Article ID Journal Published Year Pages File Type
5631059 NeuroImage 2017 14 Pages PDF
Abstract

•The role of magnetic field fluctuations in fMRI was studied by concurrent field recording in a typical EPI protocol at 3T.•Field fluctuations were dominated by hardware-related mechanisms.•The effects of physiological field fluctuations were small relative to other physiological causes of image fluctuation.•Field fluctuations caused SFNR loss in raw image time series, reflected by a 67% gain upon correction (6% with realignment).•Concurrent field recording is proven feasible in vivo, enabling full field correction without navigators or realignment.

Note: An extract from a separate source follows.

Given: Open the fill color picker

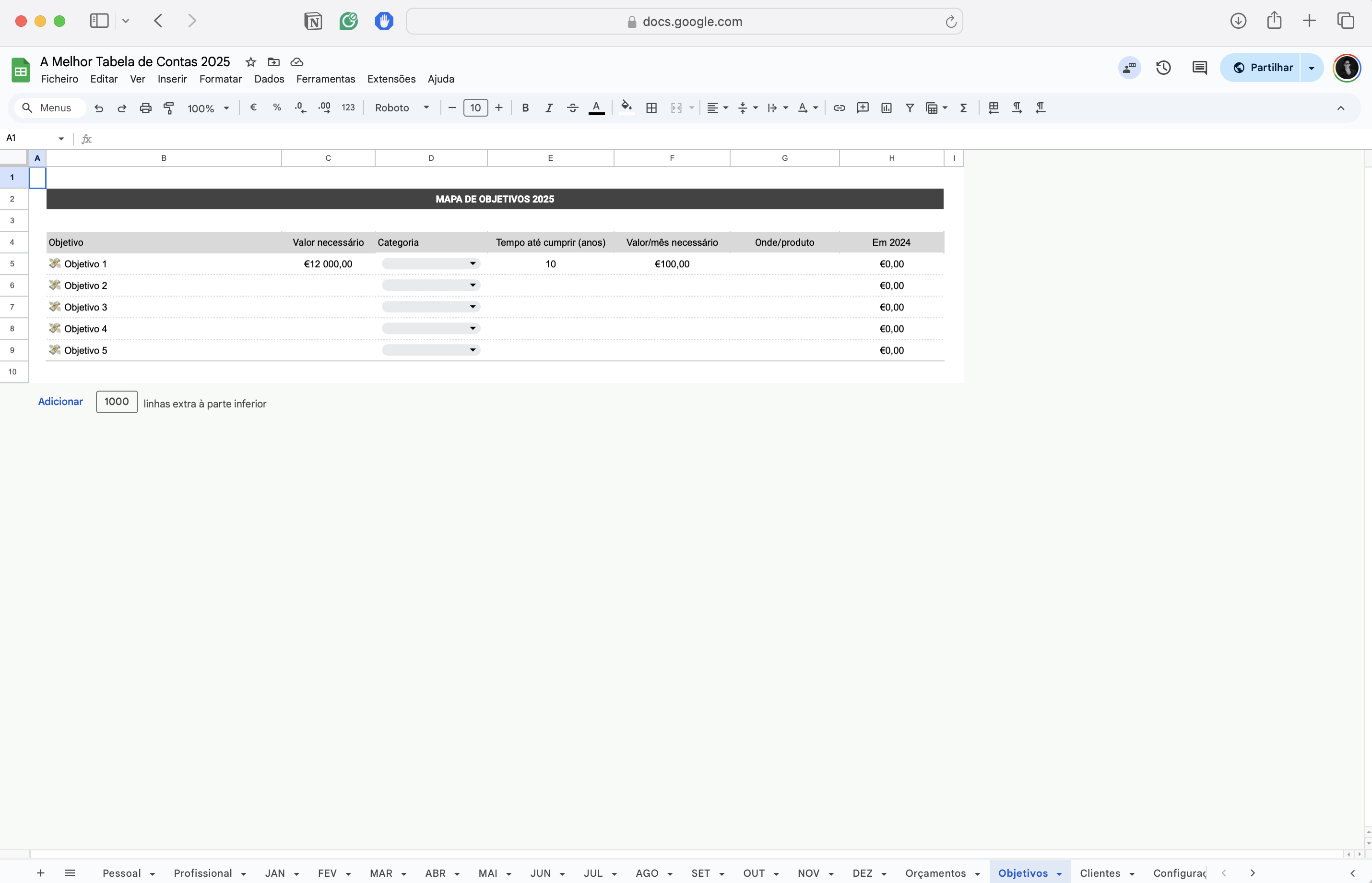Looking at the screenshot, I should coord(626,107).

This work investigates the role of magnetic field fluctuations as a confound in fMRI. In standard fMRI experiments with single-shot EPI acquisition at 3 Tesla the uniform and gradient components of the magnetic field were recorded with NMR field sensors. By principal component analysis it is found that differences of field evolution between the EPI readouts are explainable by few components relating to slow and within-shot field dynamics of hardware and physiological origin. The impact of fluctuating field components is studied by selective data correction and assessment of its influence on image fluctuation and SFNR.Physiological field fluctuations, attributed to breathing, were found to be small relative to those of hardware origin. The dominant confounds were hardware-related and attributable to magnet drift and thermal changes. In raw image time series, field fluctuation caused significant SFNR loss, reflected by a 67% gain upon correction. Large part of this correction can be accomplished by traditional image realignment, which addresses slow and spatially uniform field changes. With realignment, explicit field correction increased the SFNR on the order of 6%.In conclusion, field fluctuations are a relevant confound in fMRI and can be addressed effectively by retrospective data correction. Based on the physics involved it is anticipated that the advantage of full field correction increases with field strength, with non-Cartesian readouts, and upon phase-sensitive BOLD analysis.